## [Exercise goal]
Please move the data below, from its start through the line containing "pos(402,330)", into your answer with the requests kept, adding 64 to every coordinate in the answers and leaving out the pictures.

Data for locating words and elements
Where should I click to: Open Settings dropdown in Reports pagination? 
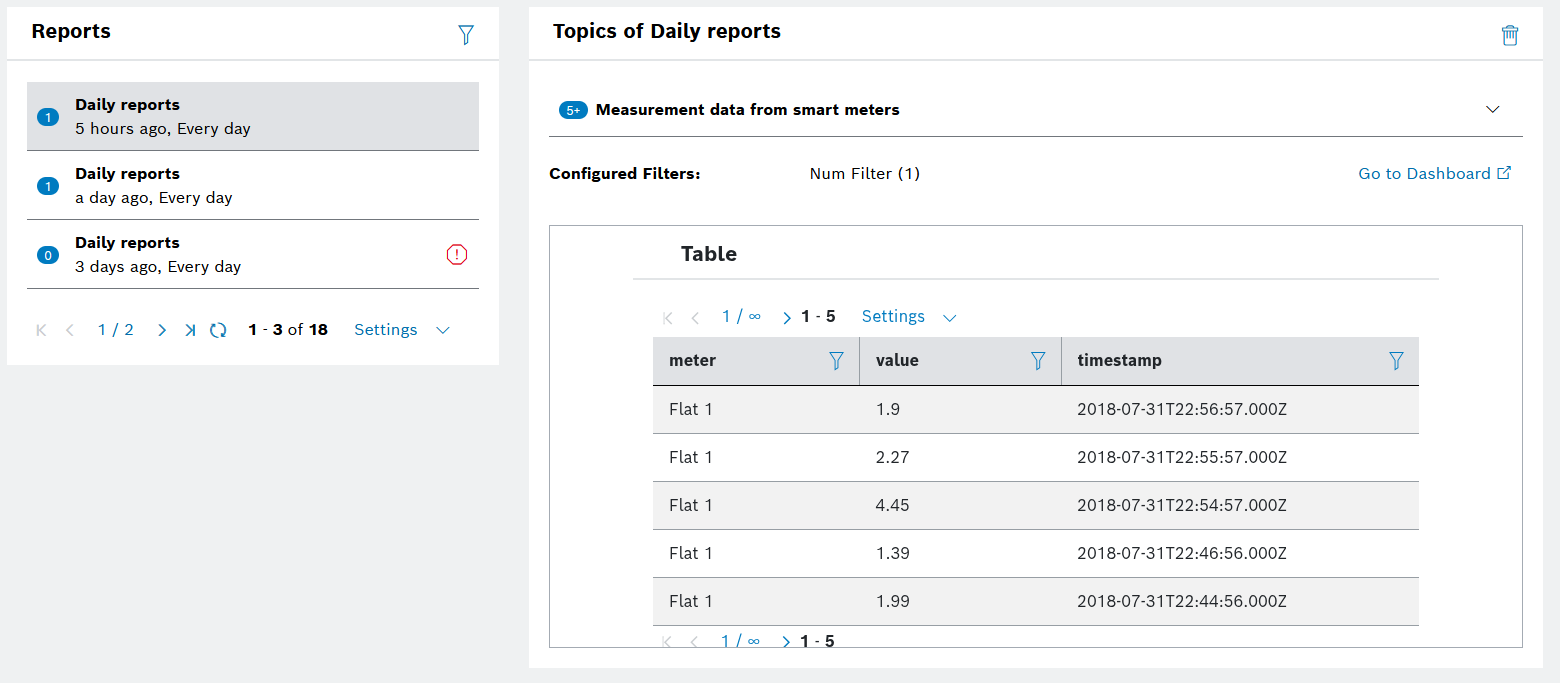pos(402,330)
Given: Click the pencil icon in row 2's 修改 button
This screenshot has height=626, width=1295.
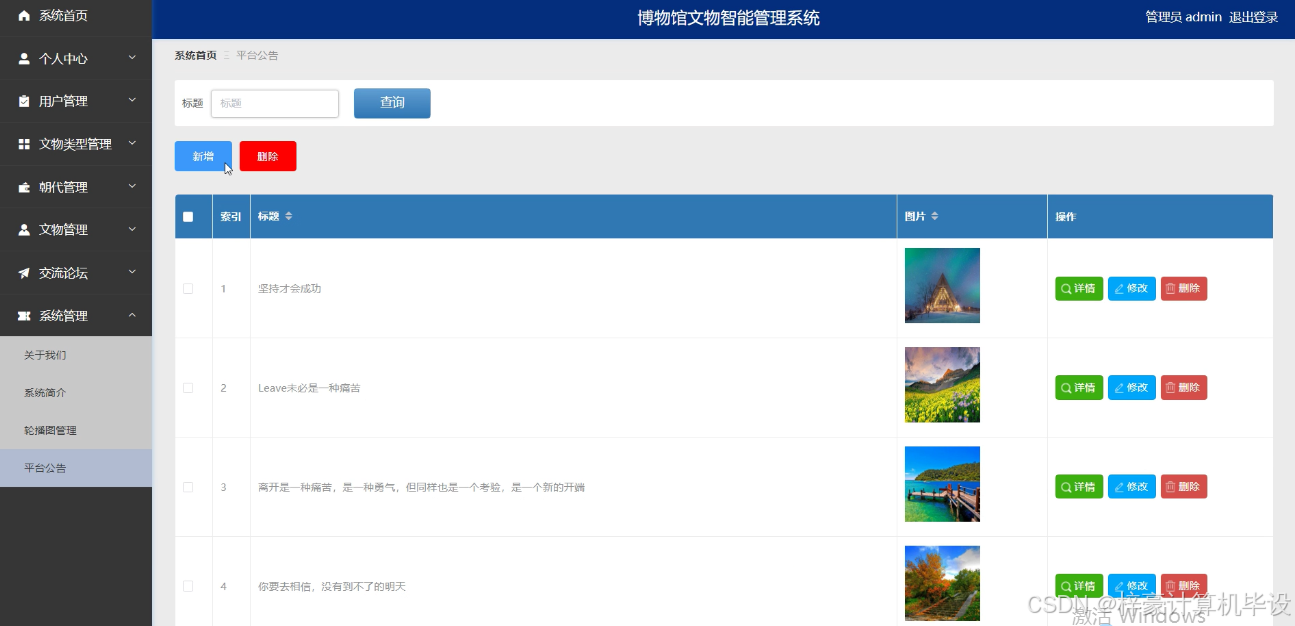Looking at the screenshot, I should click(1119, 387).
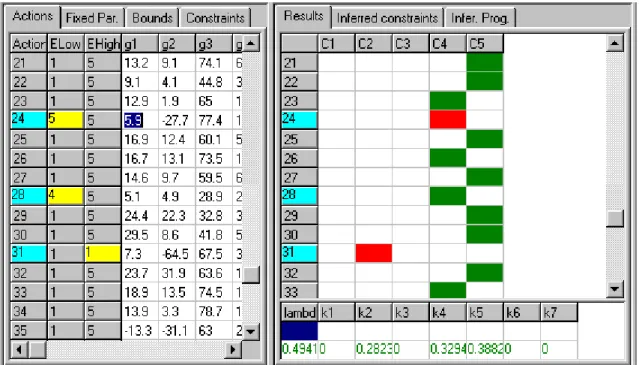This screenshot has width=639, height=365.
Task: Switch to the Fixed Par. tab
Action: (92, 18)
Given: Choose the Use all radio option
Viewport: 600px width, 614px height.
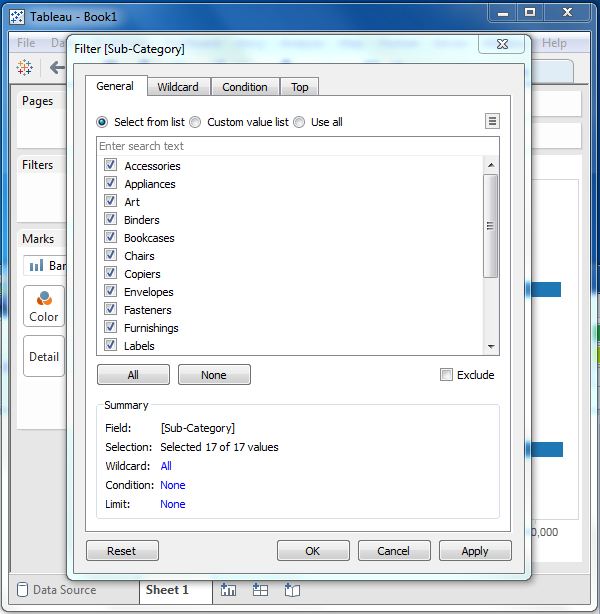Looking at the screenshot, I should pos(299,122).
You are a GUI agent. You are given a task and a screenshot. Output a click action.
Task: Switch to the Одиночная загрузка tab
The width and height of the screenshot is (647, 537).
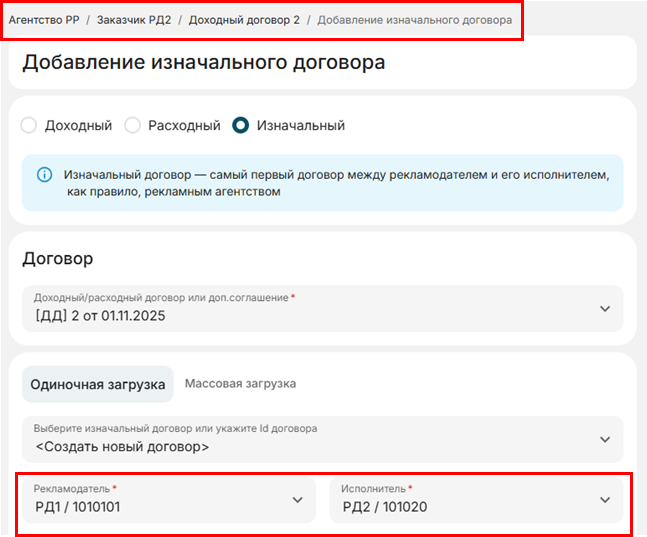pyautogui.click(x=98, y=384)
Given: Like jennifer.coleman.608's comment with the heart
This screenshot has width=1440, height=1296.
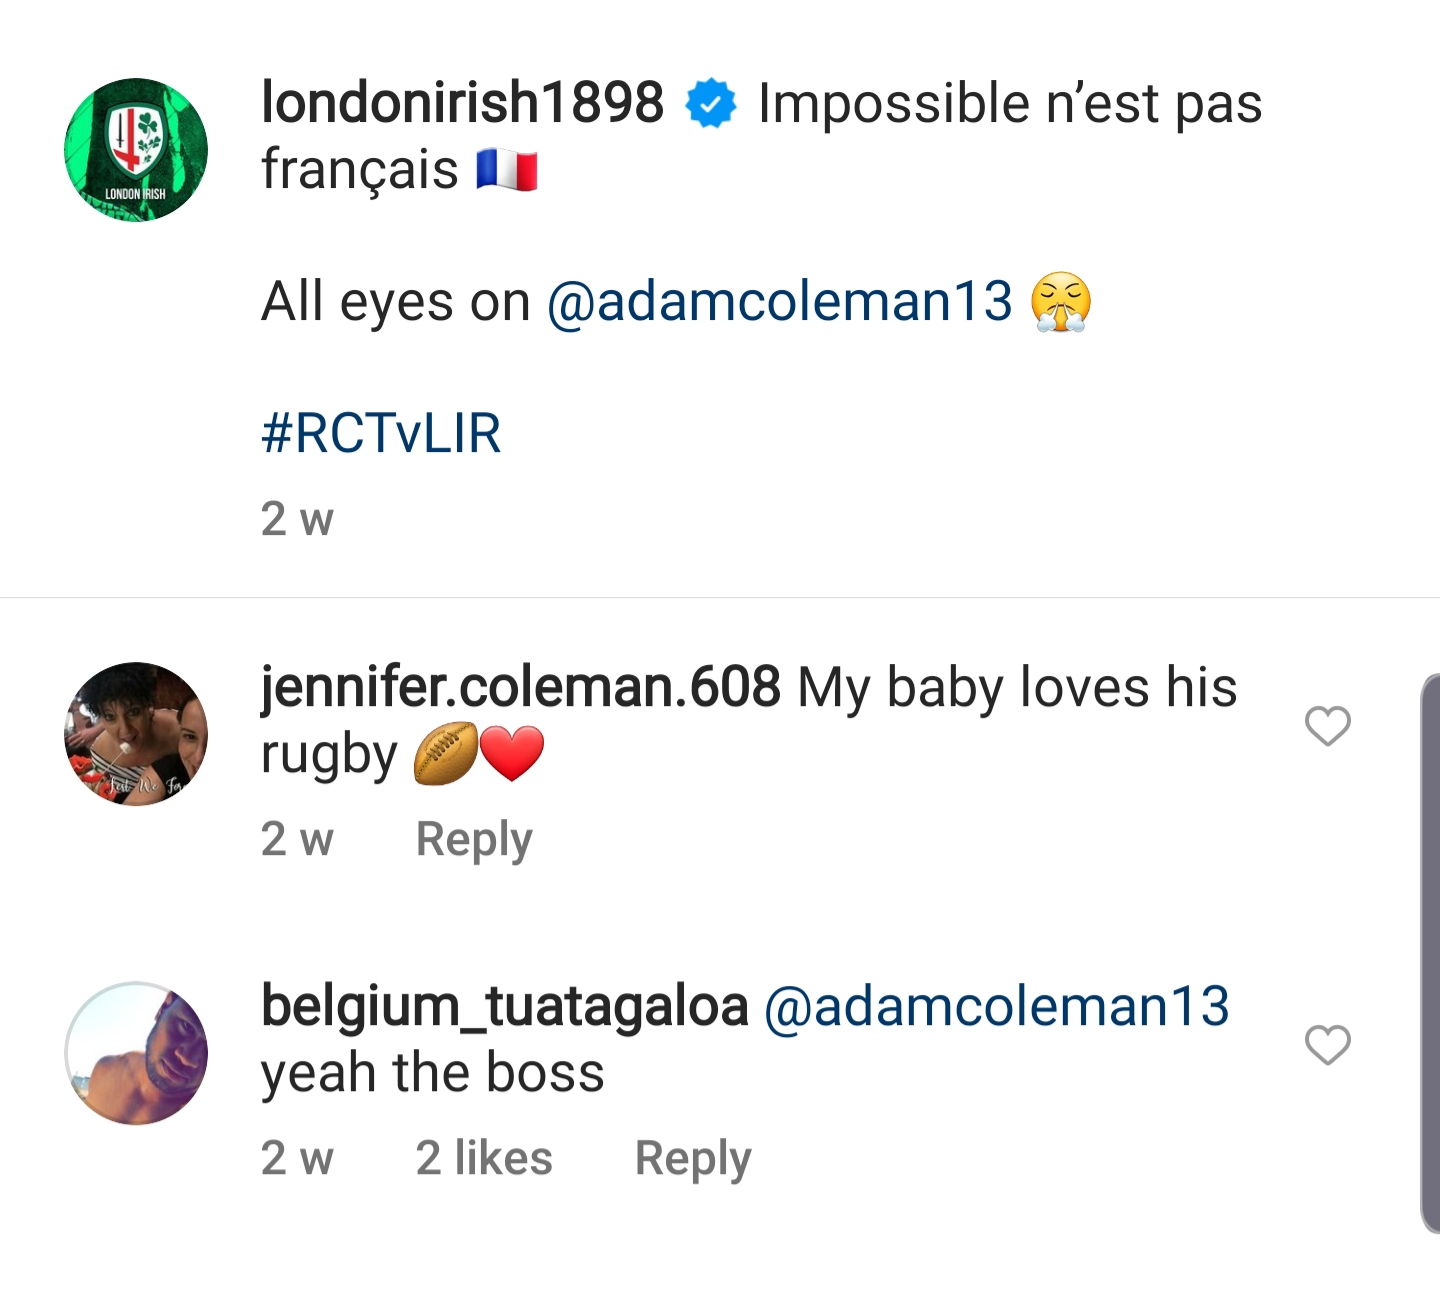Looking at the screenshot, I should coord(1327,726).
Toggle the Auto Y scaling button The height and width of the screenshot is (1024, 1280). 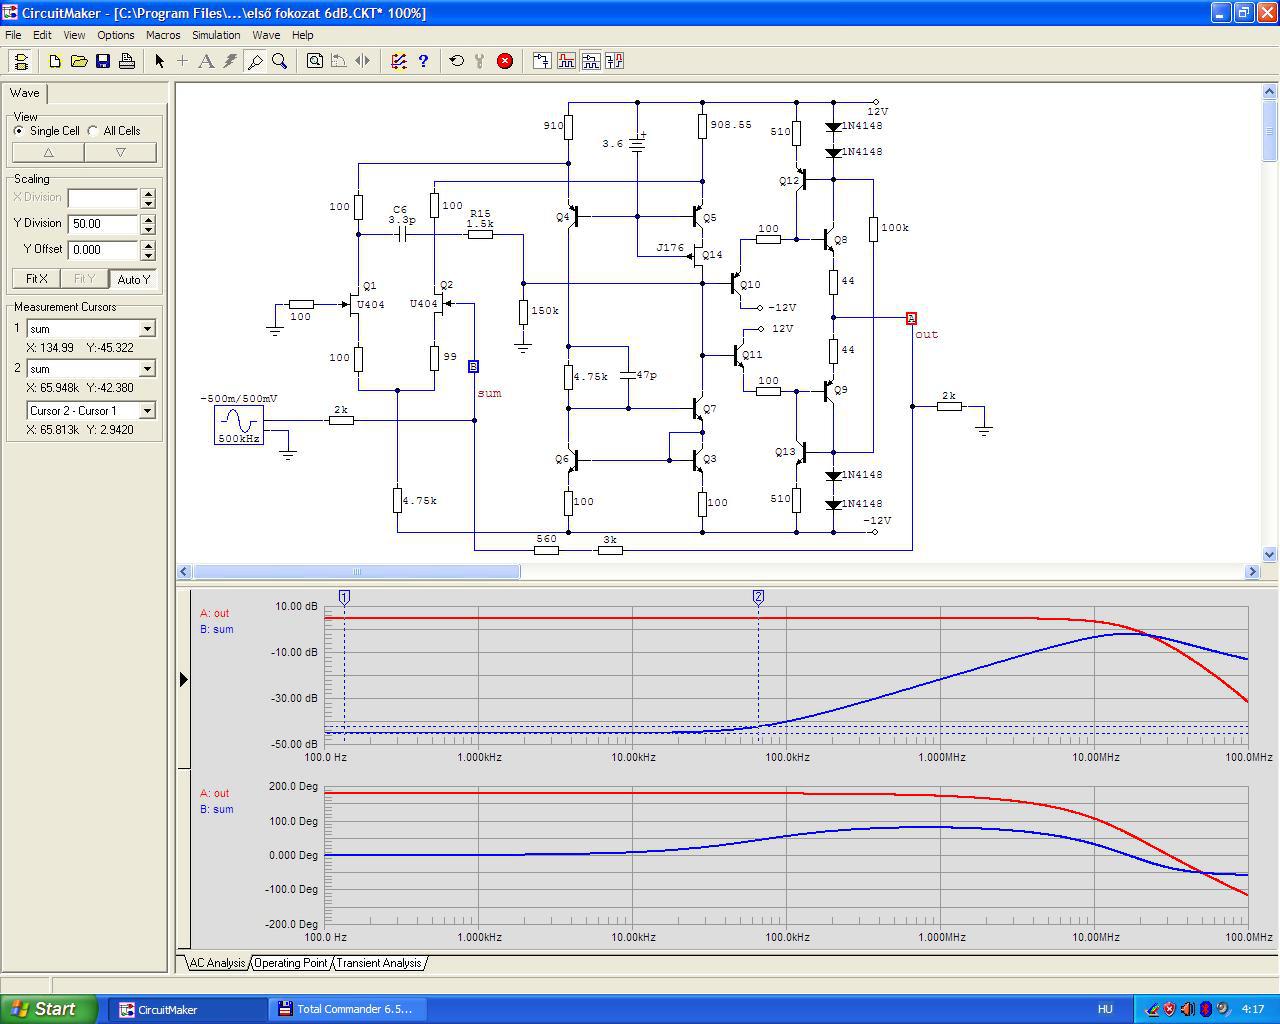(133, 279)
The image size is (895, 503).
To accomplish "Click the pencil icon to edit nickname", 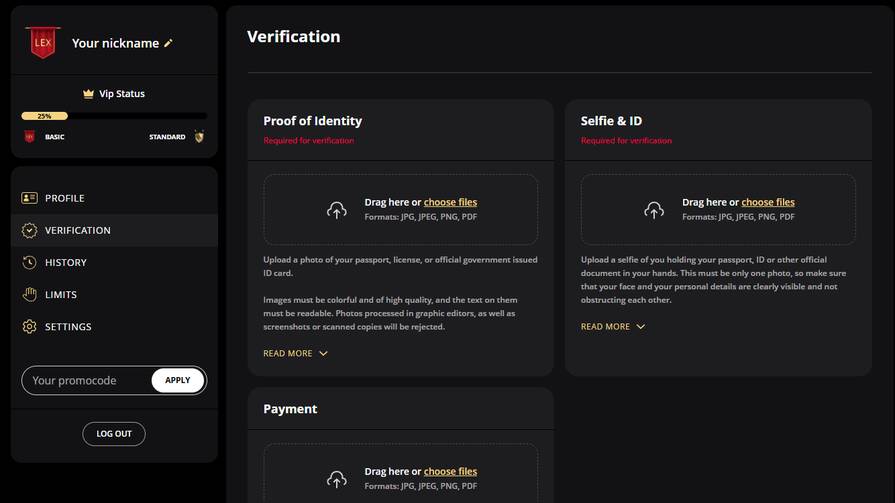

## [Final result]
Where should I click to: Open Settings dropdown in Reports pagination? 
pos(466,394)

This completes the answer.